--- Information provided Enclosed Below ---

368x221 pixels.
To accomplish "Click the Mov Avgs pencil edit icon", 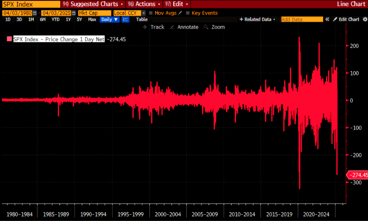I will [180, 13].
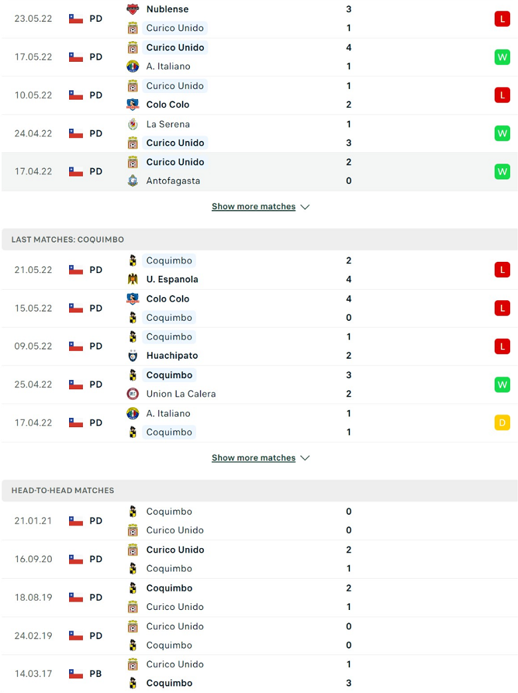Select the Last Matches: Coquimbo section header
The image size is (518, 693).
click(259, 240)
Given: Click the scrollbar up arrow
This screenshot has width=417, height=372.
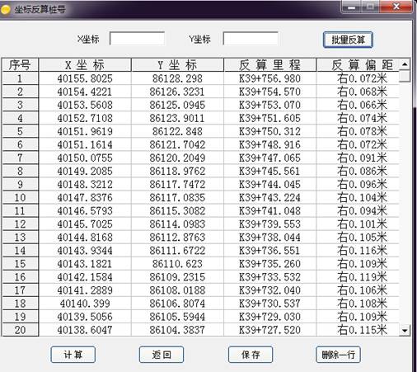Looking at the screenshot, I should pos(405,64).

--- End of Enclosed Information provided ---

From the line containing "Given: Click the scrollbar up arrow" to the final line of the entries, both included, transcribe every line exactly, omit the pictures, and add nothing more.

Answer to this problem:
Given: Click the scrollbar up arrow
This screenshot has width=417, height=372.
Looking at the screenshot, I should pos(405,64).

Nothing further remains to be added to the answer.